● **Excerpt**
##########

A beautiful lobby does not guarantee strong resale value.

A newer building does not automatically mean lower risk.

An older building does not automatically mean future problems.

The right building at the right price is what matters.

What This Means for Developers and Home Builders in Kelowna

There is also a clear message here for developers, home builders, and landowners looking at Kelowna infill multifamily projects.

The market is not rejecting new housing.

It is rejecting bad math.

Kelowna still needs more homes.

There is still demand for well-located condos, townhomes, rentals, and infill multifamily housing.

But the product has to match the market.

Developers and builders need to ask better questions before bringing product forward:

  • Who is the actual end buyer?
  • Is this for downsizers, first-time buyers, investors, renters, or families?
  • Does the price point match local incomes?

##########

● **What the exercise asks**
According to the Kelowna housing excerpt, what is the market rejecting, if not new housing? Answer from the Kelowna housing excerpt alone.

● **Given data**
##########

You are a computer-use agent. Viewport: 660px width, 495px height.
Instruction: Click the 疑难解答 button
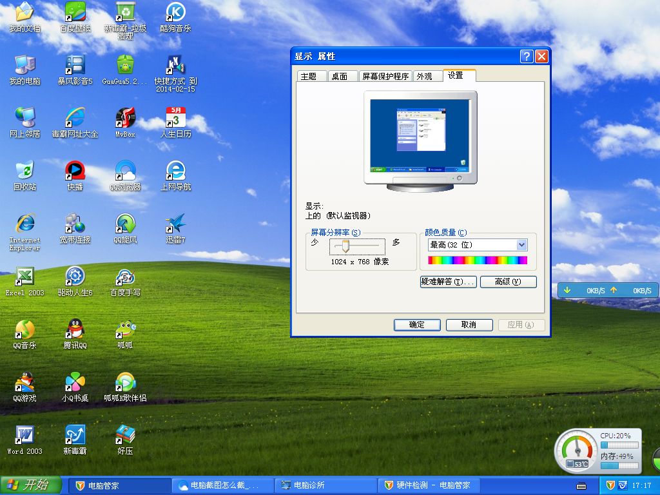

##########

● **Full answer**
Bad math.